───── MATERIAL FOR THIS TASK ─────

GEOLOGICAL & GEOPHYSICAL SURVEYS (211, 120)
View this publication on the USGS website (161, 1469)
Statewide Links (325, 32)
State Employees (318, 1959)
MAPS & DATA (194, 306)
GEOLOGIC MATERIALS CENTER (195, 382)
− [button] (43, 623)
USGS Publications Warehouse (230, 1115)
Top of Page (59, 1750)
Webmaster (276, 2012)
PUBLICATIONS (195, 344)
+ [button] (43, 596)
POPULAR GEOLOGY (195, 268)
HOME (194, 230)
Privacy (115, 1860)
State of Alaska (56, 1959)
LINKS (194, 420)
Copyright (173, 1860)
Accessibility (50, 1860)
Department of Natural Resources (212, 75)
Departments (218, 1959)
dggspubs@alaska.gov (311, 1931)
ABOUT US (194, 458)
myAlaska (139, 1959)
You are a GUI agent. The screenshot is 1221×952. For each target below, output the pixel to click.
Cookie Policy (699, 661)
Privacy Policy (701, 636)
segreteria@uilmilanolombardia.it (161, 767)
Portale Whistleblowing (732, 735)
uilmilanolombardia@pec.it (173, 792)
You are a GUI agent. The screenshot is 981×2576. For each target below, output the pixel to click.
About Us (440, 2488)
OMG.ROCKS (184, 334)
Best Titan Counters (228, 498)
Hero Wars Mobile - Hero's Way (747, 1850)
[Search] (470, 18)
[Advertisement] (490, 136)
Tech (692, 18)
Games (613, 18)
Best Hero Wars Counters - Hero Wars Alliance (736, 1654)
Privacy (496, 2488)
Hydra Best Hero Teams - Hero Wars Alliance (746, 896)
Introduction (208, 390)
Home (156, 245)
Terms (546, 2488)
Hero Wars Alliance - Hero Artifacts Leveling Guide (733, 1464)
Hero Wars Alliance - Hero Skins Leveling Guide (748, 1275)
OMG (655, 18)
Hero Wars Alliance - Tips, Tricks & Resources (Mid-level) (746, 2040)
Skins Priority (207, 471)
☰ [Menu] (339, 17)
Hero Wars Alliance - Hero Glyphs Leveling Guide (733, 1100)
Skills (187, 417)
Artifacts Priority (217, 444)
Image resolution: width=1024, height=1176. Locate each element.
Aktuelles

─────

GIVEN INSTRUCTION
Edit the records above by changing every "Hero Wars Alliance" to "Hero Wars Saga" and leaving the rest untouched.

TASK RESULT
GEOLOGICAL & GEOPHYSICAL SURVEYS (211, 120)
View this publication on the USGS website (161, 1469)
Statewide Links (325, 32)
State Employees (318, 1959)
MAPS & DATA (194, 306)
GEOLOGIC MATERIALS CENTER (195, 382)
− [button] (43, 623)
USGS Publications Warehouse (230, 1115)
Top of Page (59, 1750)
Webmaster (276, 2012)
PUBLICATIONS (195, 344)
+ [button] (43, 596)
POPULAR GEOLOGY (195, 268)
HOME (194, 230)
Privacy (115, 1860)
State of Alaska (56, 1959)
LINKS (194, 420)
Copyright (173, 1860)
Accessibility (50, 1860)
Department of Natural Resources (212, 75)
Departments (218, 1959)
dggspubs@alaska.gov (311, 1931)
ABOUT US (194, 458)
myAlaska (139, 1959)
You are a GUI agent. The screenshot is 1221×952. For each target below, output the pixel to click.
Cookie Policy (699, 661)
Privacy Policy (701, 636)
segreteria@uilmilanolombardia.it (161, 767)
Portale Whistleblowing (732, 735)
uilmilanolombardia@pec.it (173, 792)
You are a GUI agent. The screenshot is 981×2576. For each target below, output the pixel to click.
About Us (440, 2488)
OMG.ROCKS (184, 334)
Best Titan Counters (228, 498)
Hero Wars Mobile - Hero's Way (747, 1850)
[Search] (470, 18)
[Advertisement] (490, 136)
Tech (692, 18)
Games (613, 18)
Best Hero Wars Counters - Hero Wars Saga (736, 1654)
Privacy (496, 2488)
Hydra Best Hero Teams - Hero Wars Saga (746, 896)
Introduction (208, 390)
Home (156, 245)
Terms (546, 2488)
Hero Wars Saga - Hero Artifacts Leveling Guide (733, 1464)
Hero Wars Saga - Hero Skins Leveling Guide (748, 1275)
OMG (655, 18)
Hero Wars Saga - Tips, Tricks & Resources (Mid-level) (746, 2040)
Skins Priority (207, 471)
☰ [Menu] (339, 17)
Hero Wars Saga - Hero Glyphs Leveling Guide (733, 1100)
Skills (187, 417)
Artifacts Priority (217, 444)
Image resolution: width=1024, height=1176. Locate each element.
Aktuelles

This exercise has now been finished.